I actually gasped and expected the full bro “…and anyway, I have a special tool to scratch the itch” special, but Shroomdick was so much of an asshole he did not even bother that much. It truly takes a special sort of man to refuse putting cream on his peepee to help his girlfriend not get all schimmel-y during sex because he is too lazy to actually do the sexing anyway. Dick, this is not an acceptable excuse. Go fuck yourself. Oh no! YOU’RE TOO LAZY. It’s not like Mathilde asked you to put tabasco sauce down there, Shroomie. I would tell you about a funny party trick which is adding a few drops of tabasco sauce to contact lens liquid, but 1) you’re an ex anyway so why bother, and 2) you can’t read. But in case you’re wondering why you have no girlfriend, well, maybe you should watch some more Dutch adverts!!!!!!!!!

I got all worked up now and I don’t even know what vaginale schimmel actually is, because I didn’t watch the advert either. So basically I wrote a big ass post that boils down to me being an asshole. But I can attest that the ad really works, because now every time we hear the first words we think back to Geert running around the table shouting triumphantly “VAGINALE SCHIMMEL!!!!” while we’re chasing him with forks trying to get him to stop. Apparently France is a beautiful country, but I can’t really say much about it, because all my memories have been replaced by the sight of a well-dressed lady and two words shouted by a man.
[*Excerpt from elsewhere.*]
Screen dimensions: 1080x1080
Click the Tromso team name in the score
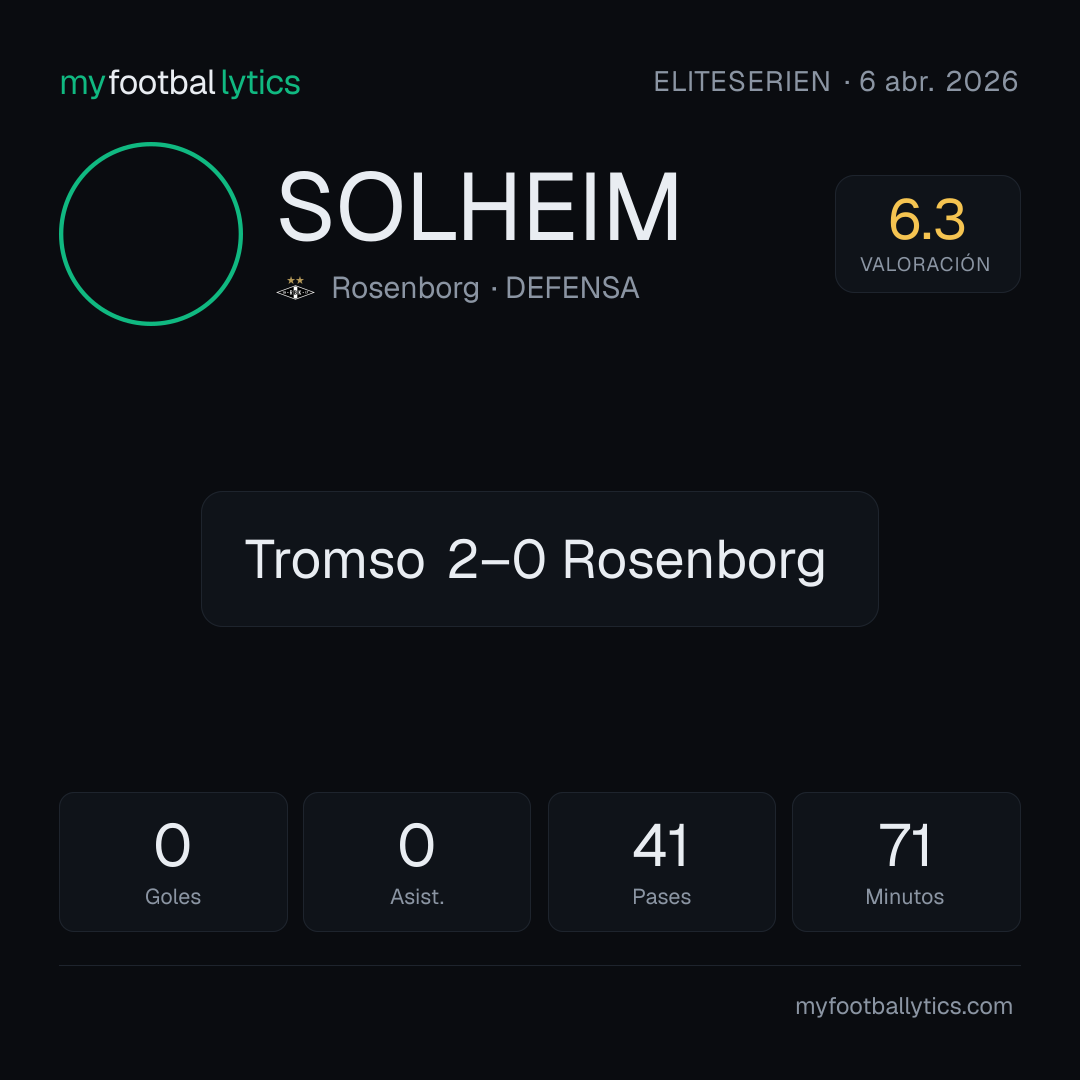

3 thoughts on “About Lady Parts (Trust Me, I’m An Expert)

  1. Vaginale schimmel is very evil thing, trust me. It is more evil than hangover after mixing whiskey and tequila. I think Mathilde should kill her ex-boyfriend for putting her at the risk of catching vaginal thrush over and over again.
    BTW, I start to wonder. Are there in Netherlands actual light/medium/hard drugs ads, or only ads suggesting that the ad agency worker was slightly high?

    1. Death is too good for her ex. I would suggest syphilis instead. AND impotence so he can’t share it.

      Drugs are actually illegal here including marijuana, which most people don’t know. Possession of marijuana is a crime punished by nothing. But cocaine used to be one of NL’s biggest exports and there were adverts at the time indeed.